くじけそうになる喉を叱咤して、ルーシィは眉根を寄せた。
「そ、そういうのって、ほら、誤解す……されたりするじゃない」
「誤解?なんの?」
「なっ、なんのって!わかるでしょ!?」
「わかんねえよ。変な奴だな」
「……あのね、あんたのやってることはこういうことなの!」
「ん?」
ナツの手を強引に引き剥がして、こっちから手首を取る。ルーシィが引っ張って歩き出すと、ナツは彼女の後ろをほてほてとついて来た。
「うん、そうだな」
「そうだな、じゃない!なんか思うことないの!?」
「んん?別に?」
その平然とした声が精神を逆撫でした。
「こ、これならどうよ!」
手首から滑らせるようにして、ぎゅ、と手を握ってみる。
自分のしたこととは言え、どきりと鼓動が弾んだ。ナツの顔を見られなくて、前を睨んだままルーシィは足を動かす。
今度は黙ったナツに成功したか、と思われたが――沈黙は数秒しかもたなかった。
彼は繋がった手を軽く持ち上げて、不思議そうな声を出した。
「どうって?」
「……!」
ルーシィはくっ、と唇を噛んだ。ナツにはやはり、これくらいのことは気にならないらしい。
あたしはこんなにドキドキしてんのに!
彼と自分の差が明確に示される。わかってはいたが、こうも意識されていないとは。
「この…!」
後から考えるとどうしてそんなことをしたのか、ルーシィは理解できない。悔しかったから、にしては、あまりにもな行動――その考えが、脳を占める。

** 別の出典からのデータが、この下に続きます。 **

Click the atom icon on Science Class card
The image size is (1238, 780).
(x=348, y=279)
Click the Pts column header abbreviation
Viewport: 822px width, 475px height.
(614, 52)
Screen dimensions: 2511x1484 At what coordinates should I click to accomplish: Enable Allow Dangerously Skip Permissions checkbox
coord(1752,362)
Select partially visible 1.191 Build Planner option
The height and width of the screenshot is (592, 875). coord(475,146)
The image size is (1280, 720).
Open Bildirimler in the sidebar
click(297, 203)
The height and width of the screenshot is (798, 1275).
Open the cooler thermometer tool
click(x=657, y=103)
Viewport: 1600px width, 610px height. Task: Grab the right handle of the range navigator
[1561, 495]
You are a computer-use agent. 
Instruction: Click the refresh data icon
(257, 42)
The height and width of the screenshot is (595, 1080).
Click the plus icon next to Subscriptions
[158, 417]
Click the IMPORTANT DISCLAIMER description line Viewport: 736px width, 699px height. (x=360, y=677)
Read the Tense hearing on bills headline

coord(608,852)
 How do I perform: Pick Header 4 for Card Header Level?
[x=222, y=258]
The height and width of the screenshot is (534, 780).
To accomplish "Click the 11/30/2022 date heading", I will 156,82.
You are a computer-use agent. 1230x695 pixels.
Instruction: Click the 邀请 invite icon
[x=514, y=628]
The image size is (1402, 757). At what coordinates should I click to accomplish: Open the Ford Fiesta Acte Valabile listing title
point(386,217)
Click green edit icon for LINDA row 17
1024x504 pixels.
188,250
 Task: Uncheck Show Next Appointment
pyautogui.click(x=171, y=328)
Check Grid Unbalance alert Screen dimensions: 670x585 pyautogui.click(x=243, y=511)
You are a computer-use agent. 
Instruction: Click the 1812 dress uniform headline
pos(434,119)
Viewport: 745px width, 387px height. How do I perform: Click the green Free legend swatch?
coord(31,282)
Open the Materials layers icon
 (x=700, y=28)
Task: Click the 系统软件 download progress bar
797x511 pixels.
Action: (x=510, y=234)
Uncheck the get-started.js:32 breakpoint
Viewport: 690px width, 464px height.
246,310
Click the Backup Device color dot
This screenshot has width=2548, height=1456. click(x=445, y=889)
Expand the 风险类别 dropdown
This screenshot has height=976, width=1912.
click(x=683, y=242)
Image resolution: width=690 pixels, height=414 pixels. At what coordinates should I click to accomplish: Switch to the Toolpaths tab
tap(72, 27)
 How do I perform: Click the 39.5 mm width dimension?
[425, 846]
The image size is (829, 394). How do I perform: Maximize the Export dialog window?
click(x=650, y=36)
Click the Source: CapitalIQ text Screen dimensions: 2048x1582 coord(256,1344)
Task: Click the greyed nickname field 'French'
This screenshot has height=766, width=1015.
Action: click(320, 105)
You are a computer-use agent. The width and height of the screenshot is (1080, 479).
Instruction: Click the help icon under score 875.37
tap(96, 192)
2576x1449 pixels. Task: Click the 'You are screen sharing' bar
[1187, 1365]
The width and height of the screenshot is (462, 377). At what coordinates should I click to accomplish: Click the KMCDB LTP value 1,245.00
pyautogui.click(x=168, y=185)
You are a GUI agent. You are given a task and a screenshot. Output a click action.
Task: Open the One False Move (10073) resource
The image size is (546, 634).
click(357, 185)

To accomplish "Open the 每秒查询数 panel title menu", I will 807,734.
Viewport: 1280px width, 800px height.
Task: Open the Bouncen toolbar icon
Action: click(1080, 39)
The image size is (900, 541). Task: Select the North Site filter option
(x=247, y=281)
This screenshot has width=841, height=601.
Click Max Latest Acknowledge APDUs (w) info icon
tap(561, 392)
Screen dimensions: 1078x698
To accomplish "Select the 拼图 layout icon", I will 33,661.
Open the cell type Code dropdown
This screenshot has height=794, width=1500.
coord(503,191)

ルーシィは立ち止まった。とん、とナツがぶつかってくる。
「お?今度は何だよ?」
楽しむ余裕すら見せて、彼は首を傾げた。ルーシィは手を放して、
「へ」
ぎゅ、とナツの腰に抱きついた。
難なく滑り込んだ彼の懐は、思いのほか温かかった。急速に上がった頬の熱に息を飲む。
やりすぎた。
一泡吹かせたいと思っていた気持ちが、跡形もなく霧散した。
心臓は他の臓器を叩いて暴れまわっている。瞬きすら出来ない視界にはナツのマフラーがぼやけるほどの至近距離で映っているが、ルーシィは見ているとは言えない虚ろさでそれをただ目に入れていた。
どうしようどうしようどうしよう。
「っ…」
苦しくなってから呼吸が止まっていたことに気付く。
い、息。息ってどうやってするんだっけ?
とりあえず吸って。とりあえず吐いて。
ぎこちなく再開させると思考も同時に解放されて、ようやくルーシィは離れることを思いつく。
しかしそれは、ナツの腕によって阻まれた。
「え」
するり、と背中に、手が回る。
ウソ。
抱き締められた。
それを理解した途端、ルーシィの力が抜ける。
何も考えず、何も不安に思わず。
こうすることが当然のように、身を預けて目を閉じる――。
と、ナツがふん、と鼻息を荒くした。
「相撲なら負けねえよ!」
反射的に身体が動いた。
半身ずらしてナツの脇を捉えると、勢い良く後ろへ投げ倒す。
どすん!
見事に決まった裏投げに、地面に転がったナツが半眼になった。
「柔道ならそう言えって」
「まだ言うか!」
結局、これからもこの男の行動は変わりそうにない。
ルーシィは自分が慣れるしかないことを思い知って、長く長く、溜め息を吐き出した。